There are three main reasons why a secure texting messaging platform needs to integrate with your EMR:
- Documentation of Patient Care:
HIPAA Compliant texting apps are two-way in nature. A doctor, for example, may naturally tend towards responding to a message from a nurse with a directive for care, or possibly even an order. This was never a problem with pagers, as pagers were one-way in nature and almost always resulted in a call-back. Whereas orders were delivered via a telephone conversation between a nurse and doctor.
Any care directive or order needs to be documented into the EMR for patient safety and continuity of care. However, much of the ad hoc communication between a nurse and doctor or between physicians is still of high value. While most of the communication may not need to be documented in the EMR, a system that can determine what parts of the communication need to be part of the patient record and allowing administrators to control how communications data flows into the EMR is key to a robust, auditable and highly contextual patient record.
- Coordination of Patient Care:
When we work with acute care delivery environments we often see a recurring challenge. Nurses and unit clerks are often tasked with determining who a message about a patient needs to be sent to. With contact and on-call schedule information being distributed through email, fax transmissions, and photocopies, for a nurse to piece it all together is extremely difficult and time-consuming.
Integrating your secure text messaging app with a hospital’s patient census from the EMR as well as providers’ call schedules centralizes all this data while providing a quick and accurate method for contacting a provider. Being able to see and contact the on-call provider assigned to a specific patient without having to search for that information from various sources streamlines nurse-to-physician communication significantly.

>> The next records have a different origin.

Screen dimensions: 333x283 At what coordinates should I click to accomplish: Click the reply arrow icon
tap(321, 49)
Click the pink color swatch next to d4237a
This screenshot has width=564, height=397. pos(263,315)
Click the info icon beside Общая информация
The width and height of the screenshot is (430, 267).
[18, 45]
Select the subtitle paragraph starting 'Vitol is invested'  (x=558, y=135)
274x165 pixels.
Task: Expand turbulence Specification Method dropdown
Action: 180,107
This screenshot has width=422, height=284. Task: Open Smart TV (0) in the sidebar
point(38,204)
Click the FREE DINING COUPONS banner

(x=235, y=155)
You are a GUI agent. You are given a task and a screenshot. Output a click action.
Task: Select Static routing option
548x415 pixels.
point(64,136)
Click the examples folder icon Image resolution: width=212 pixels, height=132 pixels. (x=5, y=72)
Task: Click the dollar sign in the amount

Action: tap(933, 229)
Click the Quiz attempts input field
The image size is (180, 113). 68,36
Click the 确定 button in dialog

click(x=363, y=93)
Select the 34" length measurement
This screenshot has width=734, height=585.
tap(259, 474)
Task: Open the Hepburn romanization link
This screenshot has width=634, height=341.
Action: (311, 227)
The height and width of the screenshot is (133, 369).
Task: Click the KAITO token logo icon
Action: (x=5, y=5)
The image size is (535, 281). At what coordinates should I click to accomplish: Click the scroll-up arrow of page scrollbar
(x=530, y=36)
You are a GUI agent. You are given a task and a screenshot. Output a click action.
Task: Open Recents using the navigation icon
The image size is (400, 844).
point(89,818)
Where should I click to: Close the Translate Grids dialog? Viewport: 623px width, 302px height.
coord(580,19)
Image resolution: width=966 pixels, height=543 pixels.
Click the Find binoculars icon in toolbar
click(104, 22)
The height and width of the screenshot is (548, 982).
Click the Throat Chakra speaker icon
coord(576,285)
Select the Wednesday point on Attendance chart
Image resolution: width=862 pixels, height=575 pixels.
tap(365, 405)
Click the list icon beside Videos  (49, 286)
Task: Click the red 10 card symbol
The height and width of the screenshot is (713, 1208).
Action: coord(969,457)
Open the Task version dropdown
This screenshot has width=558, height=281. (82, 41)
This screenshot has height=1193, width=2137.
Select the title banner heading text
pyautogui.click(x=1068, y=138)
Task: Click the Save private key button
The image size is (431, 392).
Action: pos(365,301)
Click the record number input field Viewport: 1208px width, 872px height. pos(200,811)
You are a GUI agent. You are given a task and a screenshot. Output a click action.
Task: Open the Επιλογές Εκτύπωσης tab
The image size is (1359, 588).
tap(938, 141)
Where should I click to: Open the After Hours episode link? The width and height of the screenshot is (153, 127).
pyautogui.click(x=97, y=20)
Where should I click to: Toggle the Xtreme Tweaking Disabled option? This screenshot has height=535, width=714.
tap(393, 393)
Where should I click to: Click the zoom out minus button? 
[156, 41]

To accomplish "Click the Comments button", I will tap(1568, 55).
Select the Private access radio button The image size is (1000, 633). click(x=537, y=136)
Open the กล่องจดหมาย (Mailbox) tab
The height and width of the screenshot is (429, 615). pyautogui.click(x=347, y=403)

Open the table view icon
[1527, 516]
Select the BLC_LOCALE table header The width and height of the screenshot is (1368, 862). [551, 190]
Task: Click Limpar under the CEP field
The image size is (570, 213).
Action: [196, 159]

- Push-based (Not Pull-based) Patient Updates:
Integration with an EMR platform, and other clinical systems used within a hospital, gives a provider the ability to get real-time updates about a change in a patient's status, or critical test results. Many healthcare systems today, put the onus on the nurse or doctor to check back with the clinical system for results, unless they fall within a critical results protocol. Push-based updates result in faster and more responsive patient care, regardless of the criticality of such an update.
To date, HL7 has been one mechanism by which EMR integration can be accomplished. More often than not, however, we have had to engage our clients with customizations in order to get successful 2-way EMR integration.
Although we have yet to see widespread adoption and support from major vendors such as Cerner and Epic for future standards such as FHIR, we understand that integration with systems such as secure messaging applications it is supported on some level today. Interoperability and HIE are also major topics of discussion within healthcare, and we see communications data as being a major component to a better system for health data exchange between healthcare systems and vendor technology. Accelerating an open and secure standard for EMR integration will require the support and participation of executives from hospitals and healthcare systems across the country.